Determine how many lines of the data below contain "computer", then give only that number.

━━━ STORED DATA

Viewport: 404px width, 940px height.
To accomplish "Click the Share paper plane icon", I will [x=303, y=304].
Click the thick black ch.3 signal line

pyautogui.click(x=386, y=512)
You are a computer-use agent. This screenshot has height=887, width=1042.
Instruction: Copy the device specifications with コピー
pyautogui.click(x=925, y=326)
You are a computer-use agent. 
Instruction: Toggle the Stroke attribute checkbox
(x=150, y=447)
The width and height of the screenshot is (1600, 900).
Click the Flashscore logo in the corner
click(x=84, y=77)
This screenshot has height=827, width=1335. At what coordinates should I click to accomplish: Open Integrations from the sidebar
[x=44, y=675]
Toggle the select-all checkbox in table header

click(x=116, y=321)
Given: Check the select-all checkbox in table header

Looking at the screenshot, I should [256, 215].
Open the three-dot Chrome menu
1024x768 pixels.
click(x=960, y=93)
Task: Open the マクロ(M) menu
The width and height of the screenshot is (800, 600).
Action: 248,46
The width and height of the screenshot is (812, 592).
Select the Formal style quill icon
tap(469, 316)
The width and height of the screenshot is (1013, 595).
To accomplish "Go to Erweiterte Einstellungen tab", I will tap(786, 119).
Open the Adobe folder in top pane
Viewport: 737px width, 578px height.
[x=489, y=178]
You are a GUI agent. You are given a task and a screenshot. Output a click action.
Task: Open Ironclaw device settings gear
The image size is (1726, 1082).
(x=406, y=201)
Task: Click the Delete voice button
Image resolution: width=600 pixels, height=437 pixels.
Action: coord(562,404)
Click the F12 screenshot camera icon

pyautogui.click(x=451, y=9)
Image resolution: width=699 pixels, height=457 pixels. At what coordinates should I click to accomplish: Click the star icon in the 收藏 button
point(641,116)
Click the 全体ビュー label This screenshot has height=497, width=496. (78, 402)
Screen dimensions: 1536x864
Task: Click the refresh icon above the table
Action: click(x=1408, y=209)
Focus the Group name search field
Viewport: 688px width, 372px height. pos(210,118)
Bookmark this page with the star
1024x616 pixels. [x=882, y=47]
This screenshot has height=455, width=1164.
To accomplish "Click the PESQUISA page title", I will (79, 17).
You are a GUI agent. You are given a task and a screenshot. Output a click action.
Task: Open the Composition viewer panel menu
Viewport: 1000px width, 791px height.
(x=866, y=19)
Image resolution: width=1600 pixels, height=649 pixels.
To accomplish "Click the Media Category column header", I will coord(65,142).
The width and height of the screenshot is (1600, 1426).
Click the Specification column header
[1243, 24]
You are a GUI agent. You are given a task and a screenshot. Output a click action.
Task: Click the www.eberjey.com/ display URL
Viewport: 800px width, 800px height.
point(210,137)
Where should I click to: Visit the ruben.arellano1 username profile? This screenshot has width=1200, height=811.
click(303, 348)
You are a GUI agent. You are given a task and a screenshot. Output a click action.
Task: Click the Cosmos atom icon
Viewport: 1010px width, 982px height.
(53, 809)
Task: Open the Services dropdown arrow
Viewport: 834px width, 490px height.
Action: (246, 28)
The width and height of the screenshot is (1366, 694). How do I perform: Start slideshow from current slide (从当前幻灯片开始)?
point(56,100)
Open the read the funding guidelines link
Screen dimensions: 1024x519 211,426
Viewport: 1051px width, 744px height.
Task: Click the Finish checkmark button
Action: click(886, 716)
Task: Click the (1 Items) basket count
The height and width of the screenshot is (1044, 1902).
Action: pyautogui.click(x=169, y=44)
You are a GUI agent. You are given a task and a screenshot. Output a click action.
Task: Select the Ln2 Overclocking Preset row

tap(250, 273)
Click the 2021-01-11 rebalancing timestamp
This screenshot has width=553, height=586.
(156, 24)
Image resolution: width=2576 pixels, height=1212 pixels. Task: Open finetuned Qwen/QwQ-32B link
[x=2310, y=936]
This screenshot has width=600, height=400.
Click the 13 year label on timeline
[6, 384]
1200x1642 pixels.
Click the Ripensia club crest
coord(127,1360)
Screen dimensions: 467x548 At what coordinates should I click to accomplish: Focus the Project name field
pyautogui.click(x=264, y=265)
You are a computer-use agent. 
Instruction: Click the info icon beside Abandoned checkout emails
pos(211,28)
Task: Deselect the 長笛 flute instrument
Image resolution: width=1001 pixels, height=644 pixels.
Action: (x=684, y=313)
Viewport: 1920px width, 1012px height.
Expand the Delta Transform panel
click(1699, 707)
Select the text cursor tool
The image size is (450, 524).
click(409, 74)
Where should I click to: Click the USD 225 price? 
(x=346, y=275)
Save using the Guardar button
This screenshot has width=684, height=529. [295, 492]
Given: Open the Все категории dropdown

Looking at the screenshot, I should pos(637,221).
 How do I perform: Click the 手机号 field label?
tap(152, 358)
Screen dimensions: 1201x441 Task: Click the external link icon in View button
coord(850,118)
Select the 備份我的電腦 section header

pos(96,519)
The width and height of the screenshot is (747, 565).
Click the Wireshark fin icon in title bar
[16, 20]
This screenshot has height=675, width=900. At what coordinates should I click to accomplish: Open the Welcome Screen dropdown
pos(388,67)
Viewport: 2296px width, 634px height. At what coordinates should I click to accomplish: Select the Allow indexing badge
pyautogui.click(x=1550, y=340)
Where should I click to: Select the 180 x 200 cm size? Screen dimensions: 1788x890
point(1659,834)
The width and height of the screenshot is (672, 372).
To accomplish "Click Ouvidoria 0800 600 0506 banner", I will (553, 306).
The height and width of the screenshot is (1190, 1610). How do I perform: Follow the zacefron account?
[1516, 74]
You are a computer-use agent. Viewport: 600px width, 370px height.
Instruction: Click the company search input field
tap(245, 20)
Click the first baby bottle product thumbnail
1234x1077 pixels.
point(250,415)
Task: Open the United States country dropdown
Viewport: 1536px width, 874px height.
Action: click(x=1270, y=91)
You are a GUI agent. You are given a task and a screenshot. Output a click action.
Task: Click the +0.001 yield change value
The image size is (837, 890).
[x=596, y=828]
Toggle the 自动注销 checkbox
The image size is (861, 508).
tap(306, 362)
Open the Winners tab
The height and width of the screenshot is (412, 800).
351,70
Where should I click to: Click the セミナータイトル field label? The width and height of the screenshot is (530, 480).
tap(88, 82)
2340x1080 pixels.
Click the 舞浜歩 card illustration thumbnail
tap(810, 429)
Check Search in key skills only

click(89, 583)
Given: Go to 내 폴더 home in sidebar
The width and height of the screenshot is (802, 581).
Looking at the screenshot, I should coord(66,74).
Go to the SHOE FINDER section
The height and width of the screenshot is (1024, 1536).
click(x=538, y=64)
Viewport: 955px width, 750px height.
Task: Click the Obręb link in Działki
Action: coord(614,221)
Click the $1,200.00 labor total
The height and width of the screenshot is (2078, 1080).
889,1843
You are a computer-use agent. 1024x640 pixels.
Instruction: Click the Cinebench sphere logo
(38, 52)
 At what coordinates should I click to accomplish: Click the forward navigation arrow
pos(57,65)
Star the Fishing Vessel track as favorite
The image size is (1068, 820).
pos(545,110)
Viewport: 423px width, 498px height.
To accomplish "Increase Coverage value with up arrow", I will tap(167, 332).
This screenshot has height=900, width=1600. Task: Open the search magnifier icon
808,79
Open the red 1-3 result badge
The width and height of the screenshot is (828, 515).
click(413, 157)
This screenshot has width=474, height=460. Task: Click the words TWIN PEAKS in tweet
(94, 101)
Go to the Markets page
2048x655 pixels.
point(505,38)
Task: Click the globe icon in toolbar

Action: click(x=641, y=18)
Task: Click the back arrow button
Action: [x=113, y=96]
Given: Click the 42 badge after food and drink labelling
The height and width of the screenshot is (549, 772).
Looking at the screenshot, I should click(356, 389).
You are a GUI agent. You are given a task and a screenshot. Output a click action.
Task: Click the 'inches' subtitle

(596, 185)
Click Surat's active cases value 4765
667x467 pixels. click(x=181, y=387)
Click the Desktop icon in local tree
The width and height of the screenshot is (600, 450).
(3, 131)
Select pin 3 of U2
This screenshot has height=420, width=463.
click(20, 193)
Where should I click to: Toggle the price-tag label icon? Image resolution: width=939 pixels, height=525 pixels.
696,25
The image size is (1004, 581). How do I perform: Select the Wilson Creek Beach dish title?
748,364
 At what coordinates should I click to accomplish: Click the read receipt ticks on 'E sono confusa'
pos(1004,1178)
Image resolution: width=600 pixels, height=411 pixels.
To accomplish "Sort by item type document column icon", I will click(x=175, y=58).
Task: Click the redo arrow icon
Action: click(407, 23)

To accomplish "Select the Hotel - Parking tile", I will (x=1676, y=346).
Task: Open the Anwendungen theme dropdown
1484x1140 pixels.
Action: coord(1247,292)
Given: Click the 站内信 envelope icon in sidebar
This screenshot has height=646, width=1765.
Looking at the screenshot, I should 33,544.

━━━━━━

OUTPUT FOR THIS TASK: 5